The biggest thing though, is that it presented to me this crazy complicated idea of love, in a way that I had never thought about it before.

The love story between Harriet and Peter is a long drawn out complicated one, traveled by two overly intelligent, incredibly sensitive people. Many issues come up, but one of the biggest is from Harriet.

She holds Peter off because she has forged her own path for so long, and become so used to providing for herself, that to give it up means she is losing part of her identity and throwing away her independence.

The crux at the heart of everything is that, as lowly novelist marrying an aristocrat, Harriet believes she will become dependent on Peter, and forced into a position of continuous gratitude for all that he has brought into her life. She can not fathom that.

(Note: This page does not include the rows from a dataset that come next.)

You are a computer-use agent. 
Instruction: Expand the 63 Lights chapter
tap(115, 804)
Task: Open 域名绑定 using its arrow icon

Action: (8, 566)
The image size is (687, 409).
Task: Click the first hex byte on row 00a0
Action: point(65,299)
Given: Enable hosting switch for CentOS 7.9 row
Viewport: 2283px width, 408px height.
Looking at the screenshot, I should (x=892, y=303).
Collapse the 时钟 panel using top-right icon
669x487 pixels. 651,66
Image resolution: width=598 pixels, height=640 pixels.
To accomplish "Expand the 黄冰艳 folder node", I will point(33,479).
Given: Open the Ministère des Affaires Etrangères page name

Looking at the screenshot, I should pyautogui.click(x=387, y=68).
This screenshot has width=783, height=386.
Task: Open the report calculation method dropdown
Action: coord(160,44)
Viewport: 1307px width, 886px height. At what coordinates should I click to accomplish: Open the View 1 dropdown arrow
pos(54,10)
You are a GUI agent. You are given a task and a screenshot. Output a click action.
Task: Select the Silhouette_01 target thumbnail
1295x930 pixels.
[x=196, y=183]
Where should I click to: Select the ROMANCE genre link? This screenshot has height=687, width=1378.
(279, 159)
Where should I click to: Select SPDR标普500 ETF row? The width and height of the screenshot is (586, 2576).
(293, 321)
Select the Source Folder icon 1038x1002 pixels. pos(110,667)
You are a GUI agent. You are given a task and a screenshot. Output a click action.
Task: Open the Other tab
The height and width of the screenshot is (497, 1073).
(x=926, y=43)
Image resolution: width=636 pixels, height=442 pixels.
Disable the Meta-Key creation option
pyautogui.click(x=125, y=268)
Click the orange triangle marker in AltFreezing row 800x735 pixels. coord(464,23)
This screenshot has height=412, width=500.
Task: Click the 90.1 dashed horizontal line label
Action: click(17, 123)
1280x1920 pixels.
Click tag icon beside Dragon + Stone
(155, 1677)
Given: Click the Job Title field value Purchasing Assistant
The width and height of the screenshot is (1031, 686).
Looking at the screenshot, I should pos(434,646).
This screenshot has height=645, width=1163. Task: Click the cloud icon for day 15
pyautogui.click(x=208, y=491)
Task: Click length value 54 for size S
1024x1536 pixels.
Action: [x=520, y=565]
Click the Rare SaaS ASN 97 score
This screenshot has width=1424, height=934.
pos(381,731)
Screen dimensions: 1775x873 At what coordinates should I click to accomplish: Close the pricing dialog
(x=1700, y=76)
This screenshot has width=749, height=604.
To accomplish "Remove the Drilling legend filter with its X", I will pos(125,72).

However, when Harriet can't hide anymore from the fact that she does indeed love Peter, what she also awakens to is that the best way she can love him back is to allow him to give her the world, and lay it at her feet. The biggest sacrifice she makes is when she consents to his generosity and accepts the weight of gratitude.

Contrary to expecting gratitude from Harriet for all he has to offer her, and something that she had ignored because she could not quite believe it, Peter is profoundly grateful that he has so much to give. It is he who feels immensely indebted when he finally attains the desire of his heart. It is Peter who feels bowled over and astonished and given the world, when Harriet finally consents to being loved.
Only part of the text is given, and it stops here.